The first asymmetric total synthesis of lycoposerramine-R was accomplished by a strategy featuring the stereoselective intramolecular aldol cyclization giving a cis-fused 5/6 bicyclic skeleton and a new method for the construction of the pyridone ring via the aza-Wittig reaction, thereby establishing the absolute configuration of the natural product.

Synthesis of nitriles via palladium-catalyzed water shuffling from amides to acetonitrile

Palladium-catalyzed synthesis of nitriles from amides has been described. Two similar, but complementary reaction conditions have been identified to convert various amides including α,β,γ,δ-unsaturated amides, cinnamides, aromatic amides and alkyl amides to the corresponding nitriles in good to excellent yield.

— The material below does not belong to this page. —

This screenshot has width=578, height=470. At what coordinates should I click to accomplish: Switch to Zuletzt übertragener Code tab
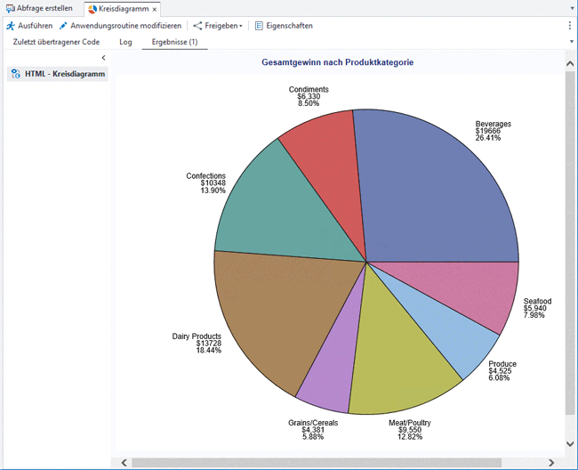pos(56,42)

Biosynthetically inspired divergent approach to monoterpene indole alkaloids: total synthesis of mersicarpine, leuconodines B and D, leuconoxine, melodinine E, leuconolam, and rhazinilam

Inspired by their potential biosynthesis, we have developed divergent total syntheses of seven monoterpene indole alkaloids including mersicarpine, leuconodines B and D, leuconoxine, melodinine E, leuconolam, and rhazinilam, and one unnatural analogue with an unprecedented structural skeleton. The key steps involve a Witkop-Winterfeldt oxidative indole cleavage followed by transannular cyclization. The transannular cyclization product was then converted to the corresponding structural skeletons by pairing its functional groups into different reaction modes.

Diversity-oriented synthesis of Lycopodium alkaloids inspired by the hidden functional group pairing pattern

Natural products continue to provide a rich source of inspiration for both chemists and biologists. The efficient synthesis of bioactive natural products or natural product-like molecules has offered tremendous opportunities for complex biological processes exploration and drug discovery. However, because natural products usually contain numerous stereogenic centres and polycyclic ring systems, significant synthetic challenges remain. Here we employ the build/couple/pair strategy that is frequently used in diversity-oriented synthesis to obtain skeletally diverse compounds with complexities comparable to natural products. Inspired by the functional group pairing patterns hidden in Lycopodium alkaloids, we efficiently and in parallel construct four natural products, (+)-Serratezomine A, (-)-Serratinine, (+)-8α-Hydroxyfawcettimine and (-)-Lycoposerramine-U, as well as six different unnatural scaffolds, following the advanced build/couple/pair algorithm. This newly developed strategy is expected to be applied to the efficient synthesis of other complex natural products possessing functional group pairing patterns as well as skeletally diverse natural product-like molecules.

Total Syntheses of Lyconadins: Finding Efficiency and Diversity

Lyconadins A-C are important members of the Lycopodium alkaloid family with challenging structural features and interesting biological profile. Herein, various synthetic strategies and methods for their preparation are summarized with the focus on constructive bond formation and our efficient and divergent synthesis based on functional group pairing (FGP) strategy.